The authors have no potential conflicts of interest to disclose.

Figures

Fig. 1
Fig. 1. p53-dependent DNA damage response and the Fanconi anemia (FA) pathway.
(A) p53-dependent pathway. DNA damage activates ATR/ATM and CHK1/CHK2 kinases leading to p53 phosphorylation. p53 undergoes p300 dependent acetylation which transactivates specific p53 target genes resulting in either cell cycle arrest and DNA repair or apoptosis. (B) FA pathway. The FA pathway is activated during the S-phase of the cell cycle upon DNA replication fork stalling at ICLs. ATR/CHK1 is activated and in turn activates FA core complex, which promotes the monoubiquitylation of the FANCI-FANCD2 heterodimer. The ubiquitylated FANCD2-FANCI heterodimer at ICLs recruits DNA repair proteins involved in nucleotide excision repair, translesion synthesis and homologous recombination to stabilize the fork and repair ICLs.
Fig. 2
Fig. 2. Role of RUNX proteins in p53-dependent DNA damage response.
In response to DNA damage p53 gets phosphorylated at serine-15 in a phosho-ATM/ATR dependent manner. RUNX1 and RUNX3 play similar roles in promoting p53 acetylation and recruiting it to gene promoters of downstream target genes involved in DNA repair, cell cycle arrest and apoptosis. Association of RUNX2 with HDAC6 dampens acetylation to repress apoptosis and maintain cell cycle progression.
Fig. 3
Fig. 3. Role of RUNX proteins in the FA pathway.

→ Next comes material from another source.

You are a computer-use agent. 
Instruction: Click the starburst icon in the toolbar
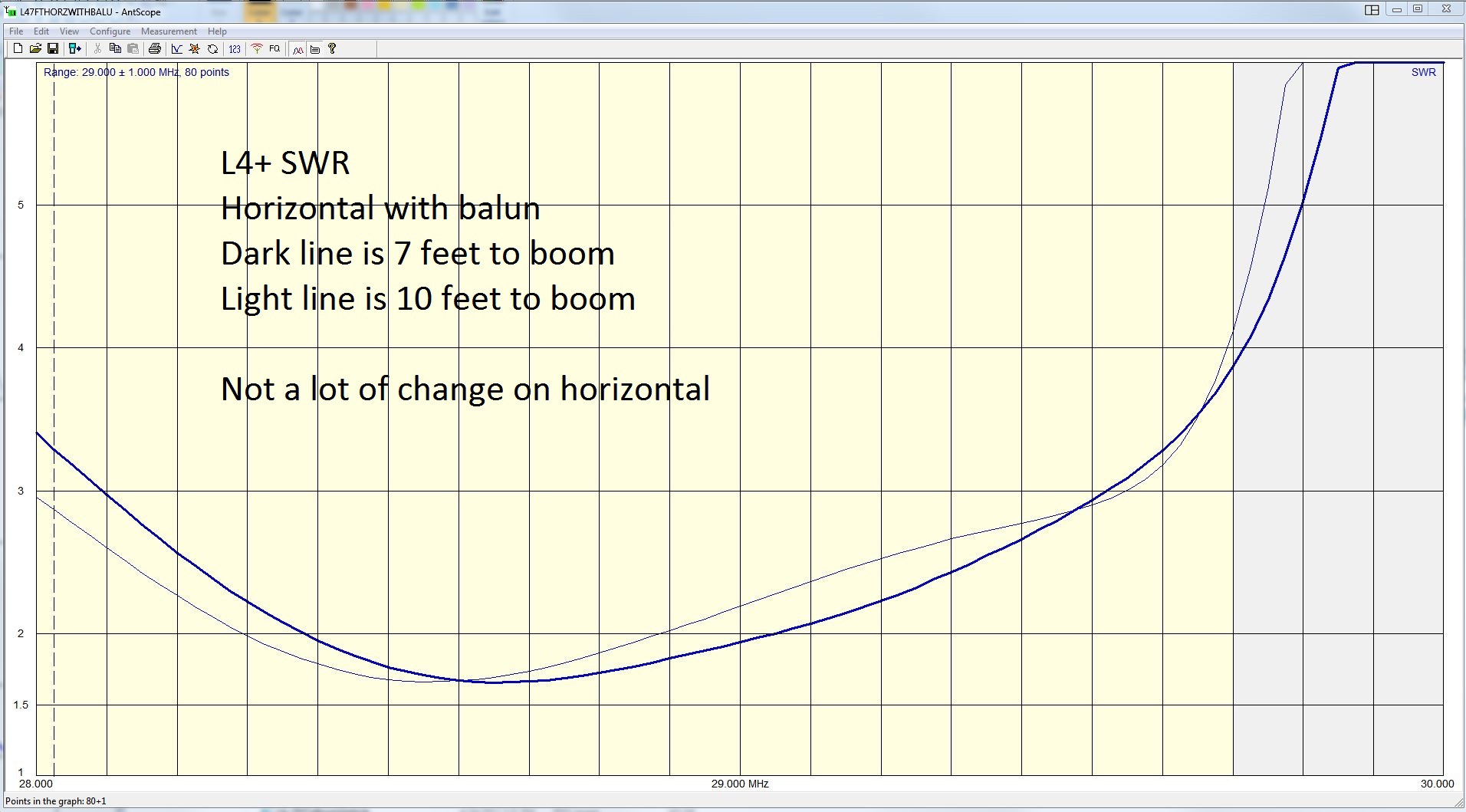tap(195, 49)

In response to DNA fork stalling at ICLs during the S phase of cell cycle, ATR and PARP1 are activated, which induces RUNX poly(ADP-ribosyl) ation and its interaction with BLM helicase. This leads to efficient recruitment of FANCD2-FANCI onto the ICLs for repair. Data from the article of Tay et al. (2018) (Cell Rep. 24, 1747-1755) in accordance with the Attribution-NonCommercial-NoDerivatives 4.0 International (CC BY-NC-ND 4.0) license.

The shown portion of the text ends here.